Tony Tucker recalls one episode working for a man who was prone to violent outbursts and ended up physically throwing him out of the building. The man was very charming at interview and in the early days of their working relationship, recalls Tucker. Therein lies one of the problems: you can't usually spot a bully until it's too late. "Bullies are sociopaths who use people for their own ends and are very good at hiding their true natures.They are Walter Mitty characters," says Roger Steare. "Bullies do interviews really well."

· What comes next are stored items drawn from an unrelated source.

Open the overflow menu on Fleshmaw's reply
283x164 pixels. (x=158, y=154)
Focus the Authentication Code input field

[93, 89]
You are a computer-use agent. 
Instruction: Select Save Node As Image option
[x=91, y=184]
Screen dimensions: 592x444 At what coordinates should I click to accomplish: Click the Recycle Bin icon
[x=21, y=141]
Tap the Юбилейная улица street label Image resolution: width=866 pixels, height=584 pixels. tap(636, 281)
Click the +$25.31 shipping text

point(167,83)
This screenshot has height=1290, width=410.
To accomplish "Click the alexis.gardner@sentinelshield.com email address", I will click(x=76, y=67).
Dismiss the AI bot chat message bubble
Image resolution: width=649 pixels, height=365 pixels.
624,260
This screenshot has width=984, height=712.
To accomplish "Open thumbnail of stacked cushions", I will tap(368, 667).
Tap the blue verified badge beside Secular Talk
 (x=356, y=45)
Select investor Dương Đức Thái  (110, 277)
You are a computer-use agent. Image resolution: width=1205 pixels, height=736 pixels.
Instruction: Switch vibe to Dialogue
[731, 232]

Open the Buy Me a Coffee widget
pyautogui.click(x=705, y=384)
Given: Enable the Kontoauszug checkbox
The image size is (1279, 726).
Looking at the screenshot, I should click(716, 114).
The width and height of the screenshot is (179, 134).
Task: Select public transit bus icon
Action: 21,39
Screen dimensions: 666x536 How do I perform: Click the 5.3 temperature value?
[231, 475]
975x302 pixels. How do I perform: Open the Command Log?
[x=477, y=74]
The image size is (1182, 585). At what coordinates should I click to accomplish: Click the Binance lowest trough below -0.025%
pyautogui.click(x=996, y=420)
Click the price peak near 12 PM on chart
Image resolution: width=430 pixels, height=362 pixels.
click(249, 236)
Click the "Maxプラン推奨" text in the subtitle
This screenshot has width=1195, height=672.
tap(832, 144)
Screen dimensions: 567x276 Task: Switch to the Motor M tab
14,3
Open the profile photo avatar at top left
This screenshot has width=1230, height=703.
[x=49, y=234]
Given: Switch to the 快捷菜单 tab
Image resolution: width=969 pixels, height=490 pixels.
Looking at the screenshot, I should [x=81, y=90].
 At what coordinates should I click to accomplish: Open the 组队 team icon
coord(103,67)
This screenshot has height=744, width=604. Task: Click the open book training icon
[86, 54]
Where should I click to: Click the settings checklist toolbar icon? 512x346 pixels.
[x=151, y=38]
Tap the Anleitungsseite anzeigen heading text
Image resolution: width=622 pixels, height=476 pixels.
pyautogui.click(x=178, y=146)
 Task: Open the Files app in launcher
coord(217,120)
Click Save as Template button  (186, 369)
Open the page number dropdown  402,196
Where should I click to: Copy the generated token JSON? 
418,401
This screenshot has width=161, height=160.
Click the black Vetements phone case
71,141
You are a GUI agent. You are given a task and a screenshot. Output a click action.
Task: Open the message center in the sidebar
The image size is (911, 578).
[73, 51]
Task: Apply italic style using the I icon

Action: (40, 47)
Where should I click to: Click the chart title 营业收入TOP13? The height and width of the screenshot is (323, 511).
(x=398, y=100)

The only thing you can do to protect yourself in advance is to ask questions and speak to as many people as possible who know the company and/or your future boss. Try any or all of the following: Ask about staff turnover in the department (if it¹s very high, find out why); speak to the current/previous postholder to find out more about the job and the boss. Speak to customers, clients or suppliers who have dealt with him/her.

If you find yourself in a similar situation again, don't suffer in silence for the sake of your CV. Talk to other people in the organisation and see if there is anything that can be done to confront the situation. If not, leave. No job is worth the kind of emotional trauma you have experienced.

Next week's question:

Two weeks ago I was told that they were "reorganising" my department. I report to a head in NY and a manager in London. There was a step above me that I was told would be left open when I complained of a lack of career growth last year. I have now discovered that my role is being advertised both internally and externally. Reading the ads, the role encompasses everything I do except that the title has been changed. We are supposed to be in review time, but my London manager has postponed the review. I do not have a good relationship with this manager who was hired last year and constantly countermands me in public, makes promises that we cannot deliver, and has hijacked my relationships at levels I was dealing with previously. He also has backing from higher up the organisation. What rights do I have? Can I sue for forced dismissal?